• Saved entries
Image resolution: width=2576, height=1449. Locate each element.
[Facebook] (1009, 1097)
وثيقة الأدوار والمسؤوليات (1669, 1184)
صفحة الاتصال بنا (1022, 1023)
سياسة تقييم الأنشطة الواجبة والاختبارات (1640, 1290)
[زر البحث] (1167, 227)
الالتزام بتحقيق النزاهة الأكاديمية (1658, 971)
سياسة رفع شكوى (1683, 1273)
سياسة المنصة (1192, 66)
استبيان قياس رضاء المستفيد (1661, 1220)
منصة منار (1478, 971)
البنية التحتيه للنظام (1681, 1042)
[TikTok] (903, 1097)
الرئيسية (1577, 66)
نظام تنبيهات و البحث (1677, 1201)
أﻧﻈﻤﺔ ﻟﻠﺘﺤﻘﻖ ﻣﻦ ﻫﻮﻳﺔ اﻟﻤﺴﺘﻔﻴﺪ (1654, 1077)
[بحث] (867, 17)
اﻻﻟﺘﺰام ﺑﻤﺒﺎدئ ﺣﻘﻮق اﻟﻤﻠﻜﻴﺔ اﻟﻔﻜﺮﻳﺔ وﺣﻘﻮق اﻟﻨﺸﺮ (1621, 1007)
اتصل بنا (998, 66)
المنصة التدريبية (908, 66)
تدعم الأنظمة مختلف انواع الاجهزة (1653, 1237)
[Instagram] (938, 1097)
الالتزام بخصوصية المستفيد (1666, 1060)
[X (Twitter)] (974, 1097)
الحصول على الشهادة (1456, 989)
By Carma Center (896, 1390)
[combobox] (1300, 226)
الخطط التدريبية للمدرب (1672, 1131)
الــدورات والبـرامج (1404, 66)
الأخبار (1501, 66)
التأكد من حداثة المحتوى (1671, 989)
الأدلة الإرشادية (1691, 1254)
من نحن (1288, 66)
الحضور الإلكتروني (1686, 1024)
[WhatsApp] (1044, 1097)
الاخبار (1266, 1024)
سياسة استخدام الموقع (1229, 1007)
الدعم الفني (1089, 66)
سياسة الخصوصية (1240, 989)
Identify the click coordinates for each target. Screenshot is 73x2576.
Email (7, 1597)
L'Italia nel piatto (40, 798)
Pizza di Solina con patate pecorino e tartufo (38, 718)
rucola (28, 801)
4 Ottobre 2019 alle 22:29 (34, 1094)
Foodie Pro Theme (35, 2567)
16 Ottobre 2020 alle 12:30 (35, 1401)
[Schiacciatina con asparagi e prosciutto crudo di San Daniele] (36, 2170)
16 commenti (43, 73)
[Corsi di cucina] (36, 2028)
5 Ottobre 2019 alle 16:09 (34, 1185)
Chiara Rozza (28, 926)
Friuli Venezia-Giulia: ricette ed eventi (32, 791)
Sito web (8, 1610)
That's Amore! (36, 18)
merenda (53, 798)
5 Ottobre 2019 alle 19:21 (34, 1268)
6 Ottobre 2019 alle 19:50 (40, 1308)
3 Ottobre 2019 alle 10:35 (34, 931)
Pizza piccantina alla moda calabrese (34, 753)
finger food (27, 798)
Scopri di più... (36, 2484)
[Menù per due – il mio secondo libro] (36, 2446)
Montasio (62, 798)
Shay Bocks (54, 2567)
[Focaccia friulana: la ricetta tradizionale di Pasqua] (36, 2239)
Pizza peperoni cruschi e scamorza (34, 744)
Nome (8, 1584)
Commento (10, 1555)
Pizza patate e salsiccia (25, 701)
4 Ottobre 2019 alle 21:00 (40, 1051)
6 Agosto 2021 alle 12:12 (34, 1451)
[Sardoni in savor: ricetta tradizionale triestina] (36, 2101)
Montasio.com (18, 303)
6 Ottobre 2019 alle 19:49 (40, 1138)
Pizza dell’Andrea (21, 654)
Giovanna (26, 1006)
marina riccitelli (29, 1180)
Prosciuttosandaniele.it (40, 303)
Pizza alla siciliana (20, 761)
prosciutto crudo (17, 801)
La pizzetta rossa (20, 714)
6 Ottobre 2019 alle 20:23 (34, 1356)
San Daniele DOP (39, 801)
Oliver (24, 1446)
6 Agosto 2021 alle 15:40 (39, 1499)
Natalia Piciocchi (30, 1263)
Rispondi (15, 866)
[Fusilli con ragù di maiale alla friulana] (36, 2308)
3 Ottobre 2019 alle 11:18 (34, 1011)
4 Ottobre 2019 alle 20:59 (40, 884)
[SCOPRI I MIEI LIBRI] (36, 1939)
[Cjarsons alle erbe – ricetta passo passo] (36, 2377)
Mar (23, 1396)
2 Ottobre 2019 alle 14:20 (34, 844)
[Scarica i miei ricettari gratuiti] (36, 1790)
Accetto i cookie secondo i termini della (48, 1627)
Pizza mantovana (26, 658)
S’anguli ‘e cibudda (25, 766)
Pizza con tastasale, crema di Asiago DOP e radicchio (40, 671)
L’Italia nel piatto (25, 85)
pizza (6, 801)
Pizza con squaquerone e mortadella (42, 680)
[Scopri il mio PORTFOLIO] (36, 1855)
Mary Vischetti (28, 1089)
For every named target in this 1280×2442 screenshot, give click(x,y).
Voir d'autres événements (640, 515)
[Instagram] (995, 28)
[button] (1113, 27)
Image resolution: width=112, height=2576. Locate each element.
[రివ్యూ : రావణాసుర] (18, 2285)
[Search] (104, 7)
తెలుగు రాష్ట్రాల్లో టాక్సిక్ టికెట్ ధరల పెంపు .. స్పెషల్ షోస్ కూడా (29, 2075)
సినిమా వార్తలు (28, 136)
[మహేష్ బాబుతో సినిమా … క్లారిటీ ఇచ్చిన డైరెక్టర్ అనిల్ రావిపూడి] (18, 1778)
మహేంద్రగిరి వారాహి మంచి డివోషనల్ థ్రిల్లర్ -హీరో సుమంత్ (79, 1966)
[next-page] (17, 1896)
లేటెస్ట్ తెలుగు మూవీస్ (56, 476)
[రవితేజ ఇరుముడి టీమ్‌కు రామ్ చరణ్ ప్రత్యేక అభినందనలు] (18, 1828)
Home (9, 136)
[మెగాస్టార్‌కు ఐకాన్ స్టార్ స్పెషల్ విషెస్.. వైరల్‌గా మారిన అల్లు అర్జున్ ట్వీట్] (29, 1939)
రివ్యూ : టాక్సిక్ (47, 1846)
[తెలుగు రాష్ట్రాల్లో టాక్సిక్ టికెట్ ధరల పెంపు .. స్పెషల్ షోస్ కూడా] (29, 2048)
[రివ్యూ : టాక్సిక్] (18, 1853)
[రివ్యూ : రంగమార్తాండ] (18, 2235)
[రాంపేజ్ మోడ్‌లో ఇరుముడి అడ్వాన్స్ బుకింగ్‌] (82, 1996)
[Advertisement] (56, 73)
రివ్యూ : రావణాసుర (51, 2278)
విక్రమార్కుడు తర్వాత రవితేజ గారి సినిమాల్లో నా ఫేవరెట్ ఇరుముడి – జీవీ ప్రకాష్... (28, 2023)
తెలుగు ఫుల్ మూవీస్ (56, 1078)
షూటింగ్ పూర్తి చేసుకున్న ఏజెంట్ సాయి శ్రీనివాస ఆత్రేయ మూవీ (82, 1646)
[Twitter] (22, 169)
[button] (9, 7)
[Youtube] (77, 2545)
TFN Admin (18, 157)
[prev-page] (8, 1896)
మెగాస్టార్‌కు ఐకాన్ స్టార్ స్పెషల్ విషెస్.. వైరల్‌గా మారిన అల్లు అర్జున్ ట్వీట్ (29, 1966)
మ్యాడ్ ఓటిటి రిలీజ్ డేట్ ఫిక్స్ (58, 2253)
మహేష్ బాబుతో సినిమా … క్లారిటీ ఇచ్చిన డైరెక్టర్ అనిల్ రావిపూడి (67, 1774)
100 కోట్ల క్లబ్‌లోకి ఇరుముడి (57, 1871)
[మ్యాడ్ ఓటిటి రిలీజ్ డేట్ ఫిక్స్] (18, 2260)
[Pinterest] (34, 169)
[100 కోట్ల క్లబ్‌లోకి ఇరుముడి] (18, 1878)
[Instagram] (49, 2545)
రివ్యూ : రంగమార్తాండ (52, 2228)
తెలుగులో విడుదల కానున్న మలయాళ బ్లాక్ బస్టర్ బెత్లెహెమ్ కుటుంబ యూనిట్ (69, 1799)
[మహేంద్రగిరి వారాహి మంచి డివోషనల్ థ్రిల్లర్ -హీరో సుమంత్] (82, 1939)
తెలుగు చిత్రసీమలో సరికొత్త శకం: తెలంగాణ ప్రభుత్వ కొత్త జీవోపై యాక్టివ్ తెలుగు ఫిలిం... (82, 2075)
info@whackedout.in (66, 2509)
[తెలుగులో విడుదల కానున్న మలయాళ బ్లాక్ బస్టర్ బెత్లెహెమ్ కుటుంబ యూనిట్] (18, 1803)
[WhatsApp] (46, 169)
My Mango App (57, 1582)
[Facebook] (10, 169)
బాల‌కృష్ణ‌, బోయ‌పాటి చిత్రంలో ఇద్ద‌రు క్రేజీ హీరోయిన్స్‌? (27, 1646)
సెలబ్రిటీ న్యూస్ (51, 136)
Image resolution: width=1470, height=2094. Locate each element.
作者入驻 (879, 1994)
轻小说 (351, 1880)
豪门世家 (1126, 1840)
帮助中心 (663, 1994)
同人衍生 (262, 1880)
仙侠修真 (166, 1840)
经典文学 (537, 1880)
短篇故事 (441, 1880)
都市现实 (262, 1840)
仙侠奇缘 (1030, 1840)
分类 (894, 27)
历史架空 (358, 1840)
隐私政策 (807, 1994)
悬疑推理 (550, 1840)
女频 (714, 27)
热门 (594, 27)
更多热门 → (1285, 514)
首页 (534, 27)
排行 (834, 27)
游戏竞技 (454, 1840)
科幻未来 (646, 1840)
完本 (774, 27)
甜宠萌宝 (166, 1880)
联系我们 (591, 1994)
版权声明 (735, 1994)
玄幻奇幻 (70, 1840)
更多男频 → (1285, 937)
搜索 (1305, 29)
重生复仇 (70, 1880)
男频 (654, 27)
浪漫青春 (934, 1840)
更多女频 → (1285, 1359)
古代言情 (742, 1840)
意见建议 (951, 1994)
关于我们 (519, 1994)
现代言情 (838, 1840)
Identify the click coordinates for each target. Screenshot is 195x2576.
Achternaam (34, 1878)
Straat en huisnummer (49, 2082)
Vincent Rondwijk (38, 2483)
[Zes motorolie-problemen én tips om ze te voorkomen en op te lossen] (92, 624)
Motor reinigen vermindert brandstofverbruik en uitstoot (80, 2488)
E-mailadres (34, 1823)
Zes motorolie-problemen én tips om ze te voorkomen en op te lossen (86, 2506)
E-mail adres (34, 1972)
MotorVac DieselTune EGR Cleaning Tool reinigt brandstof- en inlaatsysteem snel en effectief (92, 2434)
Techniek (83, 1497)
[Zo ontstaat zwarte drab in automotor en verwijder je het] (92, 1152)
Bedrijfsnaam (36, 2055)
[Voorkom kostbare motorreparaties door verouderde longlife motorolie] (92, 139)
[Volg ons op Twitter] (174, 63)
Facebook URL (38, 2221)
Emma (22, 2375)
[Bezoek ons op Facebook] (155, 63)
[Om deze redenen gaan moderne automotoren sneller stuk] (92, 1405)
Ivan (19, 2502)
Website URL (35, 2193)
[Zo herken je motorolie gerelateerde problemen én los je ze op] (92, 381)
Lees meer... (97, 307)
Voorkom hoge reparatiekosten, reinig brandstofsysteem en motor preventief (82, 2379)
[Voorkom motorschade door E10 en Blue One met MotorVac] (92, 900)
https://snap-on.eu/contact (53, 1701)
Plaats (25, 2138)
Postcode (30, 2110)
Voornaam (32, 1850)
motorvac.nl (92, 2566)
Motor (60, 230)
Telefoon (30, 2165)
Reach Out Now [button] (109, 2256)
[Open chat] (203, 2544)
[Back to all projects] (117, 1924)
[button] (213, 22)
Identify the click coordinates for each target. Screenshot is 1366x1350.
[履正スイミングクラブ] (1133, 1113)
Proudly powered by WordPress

• Goal of the exercise
Give back precisely the lines above that start at the line containing "3 Ottobre 2019 alle 11:18 (34, 1011)" and end at the line containing "[Scarica i miei", inclusive. No other lines belong in the output.

• Result for this task
3 Ottobre 2019 alle 11:18 (34, 1011)
4 Ottobre 2019 alle 20:59 (40, 884)
[SCOPRI I MIEI LIBRI] (36, 1939)
[Cjarsons alle erbe – ricetta passo passo] (36, 2377)
Mar (23, 1396)
2 Ottobre 2019 alle 14:20 (34, 844)
[Scarica i miei ricettari gratuiti] (36, 1790)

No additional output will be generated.